▸ **Textausschnitt**:
Kay-Michael Dankl (links), Bernhard Auinger (rechts)
Könnte Bürgermeister von Salzburg werden: Kay-Michael Dankl. In einer Stichwahl tritt der KPÖ-plus-Politiker gegen den Sozialdemokraten Bernhard Auinger an.
Foto: APA / Barbara Gindl

Ein Gespenst geht um in Salzburg und Umgebung. Es hat sich von Graz dorthin disloziert, unbestätigten Gerüchten zufolge soll es sich dabei um das Gespenst des Kommunismus handeln. Die Bourgeoisie in ihrer Schrumpfvariante Wolfgang Schüssel erzittert, die Verwirrung ist allgemein. Schuld daran sind alle die Interviewer und Moderatoren, die von den hiesigen Proponenten des Kommunismus (in der Folge kurz K.) immer nur wissen wollen, wie man sich heutzutage noch Kommunist nennen kann, aber nie, ob man einen als solchen ernst nehmen muss. Oder ob es sich dabei nicht nur um einen Etikettenschwindel zur Erzeugung von Aufmerksamkeit oder gar um kulturelle Aneignung handelt.

▸ **Datenauszug**:

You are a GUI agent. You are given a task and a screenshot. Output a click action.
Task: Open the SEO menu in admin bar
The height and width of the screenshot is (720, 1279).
...
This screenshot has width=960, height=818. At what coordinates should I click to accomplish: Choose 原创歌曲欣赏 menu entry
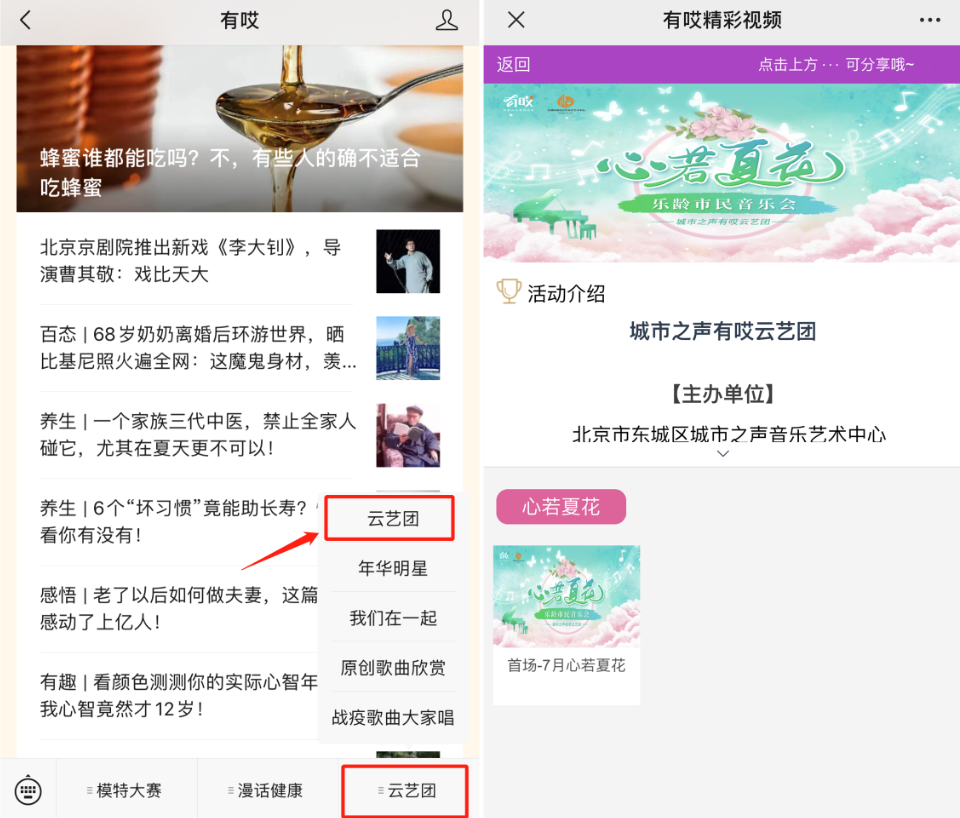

▸ **Deine Aufgaben**:
A – Beantworte diese Fragen zum Textausschnitt:
(i) Gegen wen tritt Kay-Michael Dankl in der Stichwahl an?
(ii) Aus welcher Stadt ist das Gespenst nach Salzburg gekommen?
(iii) Wer wird als Schrumpfvariante der Bourgeoisie genannt?
B – Schreib den Textausschnitt Wort für Wort ab. Fang bei "Foto: APA /" an und hör bei "kulturelle Aneignung handelt." auf.

▸ **Lösungen**:
A –
(i) Gegen den Sozialdemokraten Bernhard Auinger.
(ii) Aus Graz.
(iii) Wolfgang Schüssel.

B –
Foto: APA / Barbara Gindl

Ein Gespenst geht um in Salzburg und Umgebung. Es hat sich von Graz dorthin disloziert, unbestätigten Gerüchten zufolge soll es sich dabei um das Gespenst des Kommunismus handeln. Die Bourgeoisie in ihrer Schrumpfvariante Wolfgang Schüssel erzittert, die Verwirrung ist allgemein. Schuld daran sind alle die Interviewer und Moderatoren, die von den hiesigen Proponenten des Kommunismus (in der Folge kurz K.) immer nur wissen wollen, wie man sich heutzutage noch Kommunist nennen kann, aber nie, ob man einen als solchen ernst nehmen muss. Oder ob es sich dabei nicht nur um einen Etikettenschwindel zur Erzeugung von Aufmerksamkeit oder gar um kulturelle Aneignung handelt.